Requiring a False Claims Act whistle-blower to show that a regulatory violation was actually material to the government’s decision to pay a Medicare or Medicaid claim has become a make-or-break factor in FCA litigation.
A unanimous U.S. Supreme Court said in Universal Health Services that compliance with a particular rule or regulation must be material to the government’s decision to pay a claim in order for fraudulent noncompliance to trigger FCA liability. The 2016 Universal Health Services ruling put renewed focus and importance on the FCA’s materiality requirement, and its operation in FCA litigation and was recently on display in a whistle-blower lawsuit against a pair of pediatric care providers.

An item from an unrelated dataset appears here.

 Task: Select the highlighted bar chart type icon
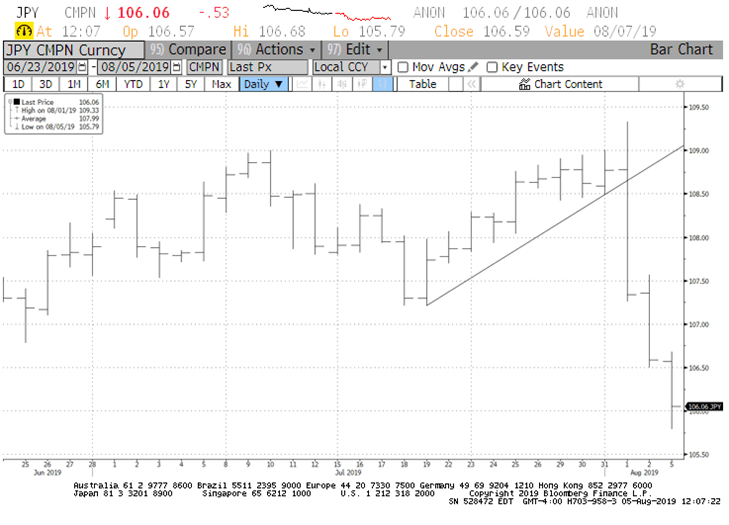pyautogui.click(x=382, y=85)
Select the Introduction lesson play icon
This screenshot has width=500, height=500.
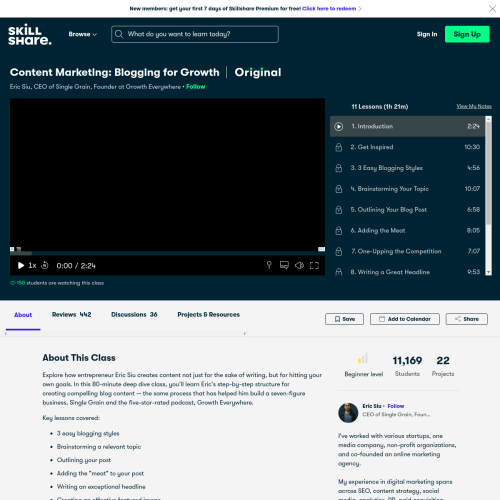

Pediatric Services of America Inc. and Pediatric Home Nursing Services were accused by a former billing department employee of skirting nurse documentation requirements in claims billed to Medicaid and TRICARE. The FCA claims were dismissed in a Sept. 6 ruling that shows how the Universal Health Services ruling is affecting the litigation of FCA cases in federal district courts around the country.

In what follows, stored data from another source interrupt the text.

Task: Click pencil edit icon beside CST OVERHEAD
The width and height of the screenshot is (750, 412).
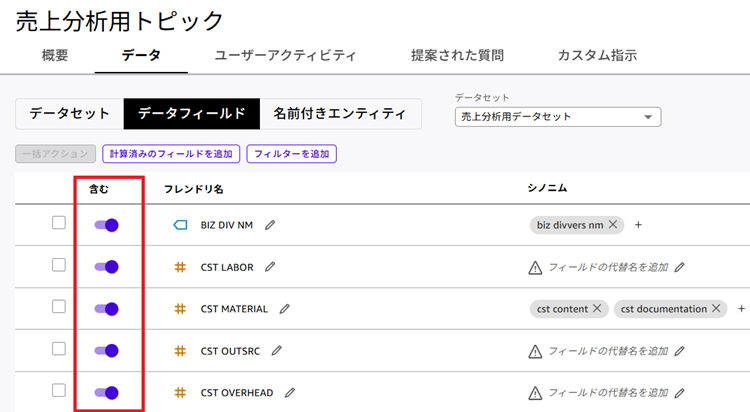Action: (x=290, y=393)
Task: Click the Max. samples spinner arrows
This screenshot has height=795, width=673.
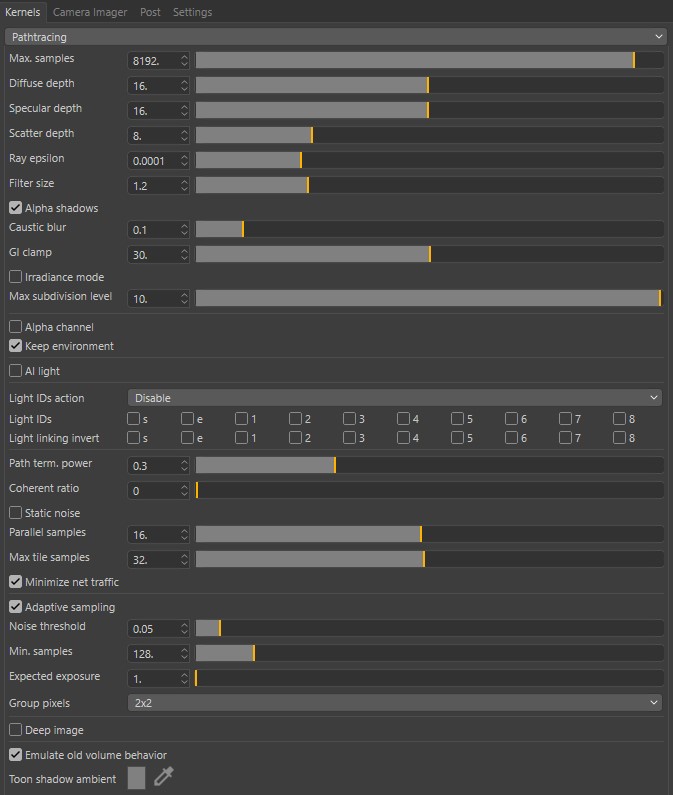Action: [x=184, y=60]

The U.S. District Court for the Southern District of Georgia concluded that the whistle-blower didn’t allege that the documentation violations were material to the government’s decision to pay the claims, beyond simply stating the documentation requirements were material.

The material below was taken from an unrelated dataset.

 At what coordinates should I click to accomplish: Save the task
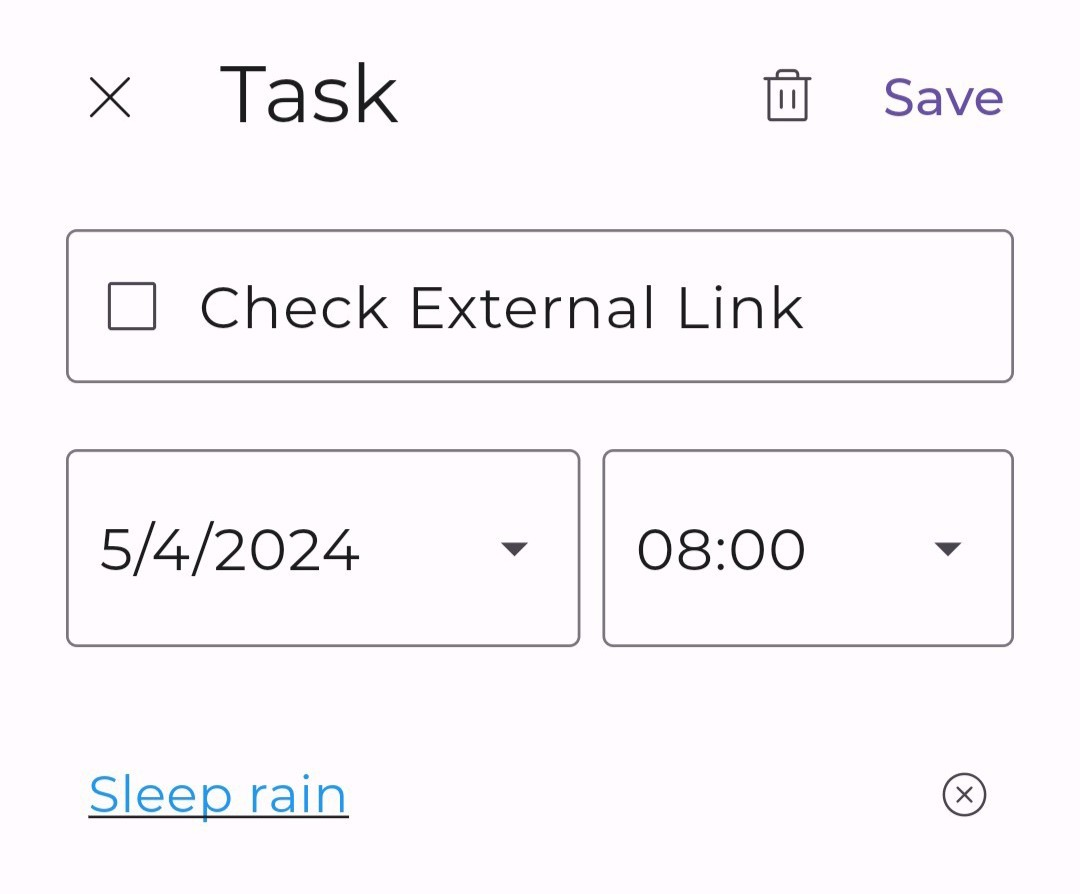point(943,98)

Scott B. McBride, a partner at Lowenstein Sandler LLP in Roseland, N.J., told me that the Supreme Court’s materiality standard “clearly has teeth.” McBride, who represents defendants in white-collar investigations, said the materiality requirement “may indeed be the toughest hurdle for relators to overcome, as courts are holding that a plaintiff needs to allege why an implied misrepresentation was material.”
Whistle-blowers must be prepared to allege that the government considers compliance with particular regulations in determining whether particular Medicare and Medicaid claims are paid to succeed in an FCA lawsuit. Conversely, evidence that the government still pays claims despite knowing they don’t comply with a particular regulation is a strong defense for a provider contesting liability.